On Sunday, Pyongyang warned it will turn South Korea into "ashes" if it makes any move to attack the North. The threat was in reaction to comments by Seoul's head of the Joint Chiefs of Staff, who told parliament that his government would strike Pyongyang's suspected nuclear sites should North Korea try to attack the South with atomic weapons.
"Is it directly related to six-party talks and the six-party process? No," Casey said about the North's statements. "But is it helpful? Certainly I don't think so."
South and North Korea, the U.S., China, Russia and Japan are members of what is known as the six-party talks, whose goal is to make the Korean Peninsula nuclear-free by dismantling Pyongyang's atomic arsenal. The process has been stalled by the North's delay in providing a declaration revealing its nuclear stockpile and any proliferation activities. The deadline for the declaration was Dec. 31.
South Korean President Lee Myung-bak, elected from a conservative base, has differentiated himself from his predecessors by promising to link assistance to the North with progress in denuclearization. North Korea has been relatively silent since Lee's inauguration in February, but from last week has lashed out at Seoul, ordering South Korean officials at Kaesong, an inter-Korean industrial complex, to leave. Soon afterwards, Pyongyang test-launched short-range missiles.

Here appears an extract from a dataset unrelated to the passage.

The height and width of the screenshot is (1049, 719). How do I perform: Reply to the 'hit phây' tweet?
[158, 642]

A statement accused Washington of not implementing actions it pledged in the six-party deals, mainly removing Pyongyang from the State Department's list of terrorism-sponsoring states.

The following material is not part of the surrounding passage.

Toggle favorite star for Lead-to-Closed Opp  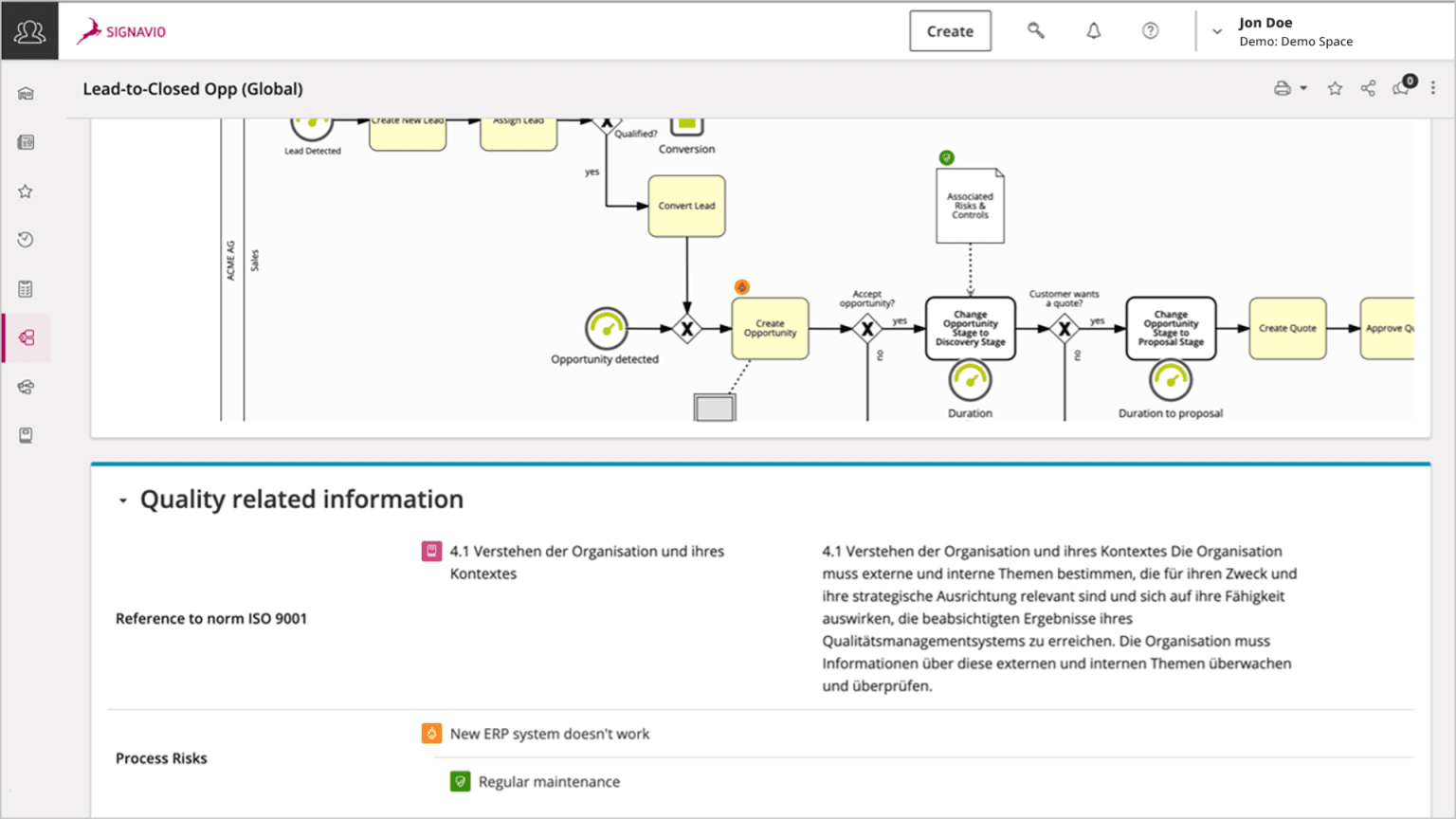1335,87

Top U.S. nuclear envoy Christopher Hill and his North Korean counterpart, Kim Kye-gwan, met in Geneva earlier this month, but failed to achieve a breakthrough in the deadlock.
As he headed out to Seoul on Monday to start his Asia swing, Hill said the differences are "getting smaller."

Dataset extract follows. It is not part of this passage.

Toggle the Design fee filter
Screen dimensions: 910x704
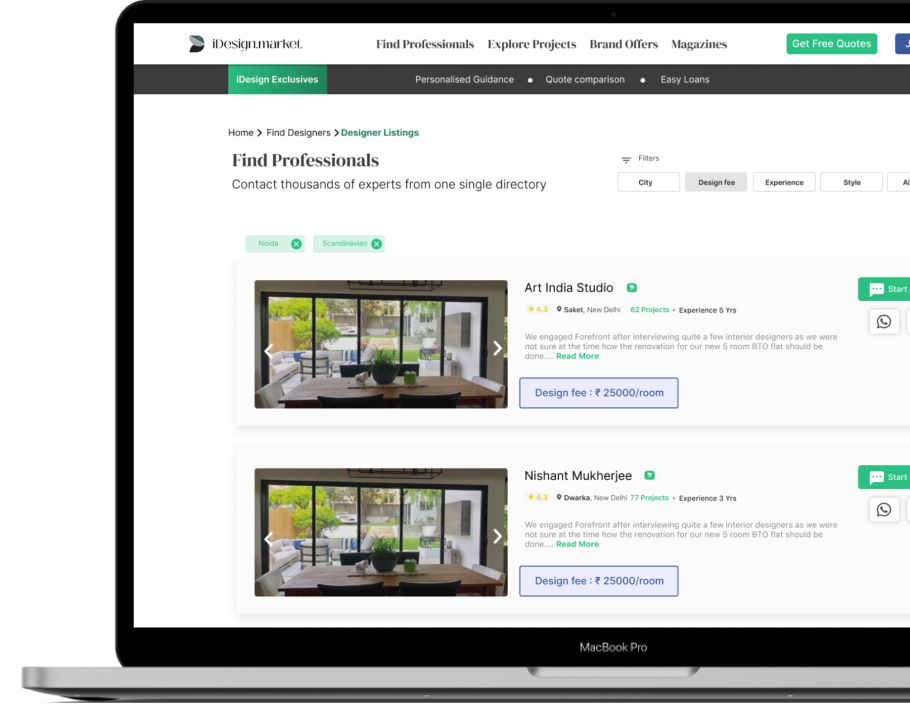click(x=716, y=182)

"I think they are still very interested in trying to get through the declaration," he said, but added, "I think tempers are getting shorter. Patience is certainly getting frayed."
He said he has no plans to meet with the North Koreans during his nine-day trip to Asia.
"When and if we meet, whenever it comes, it has to be a meeting in which we really can finally resolve it," said Hill.
Casey, speaking about contacts after the Geneva meeting, said, "I know there have been some sort of smaller kind of communications passed back through the Chinese."
"For us and everyone else, the focus ought to be on moving forward, getting a full and complete declaration," the spokesman said. (Yonhap)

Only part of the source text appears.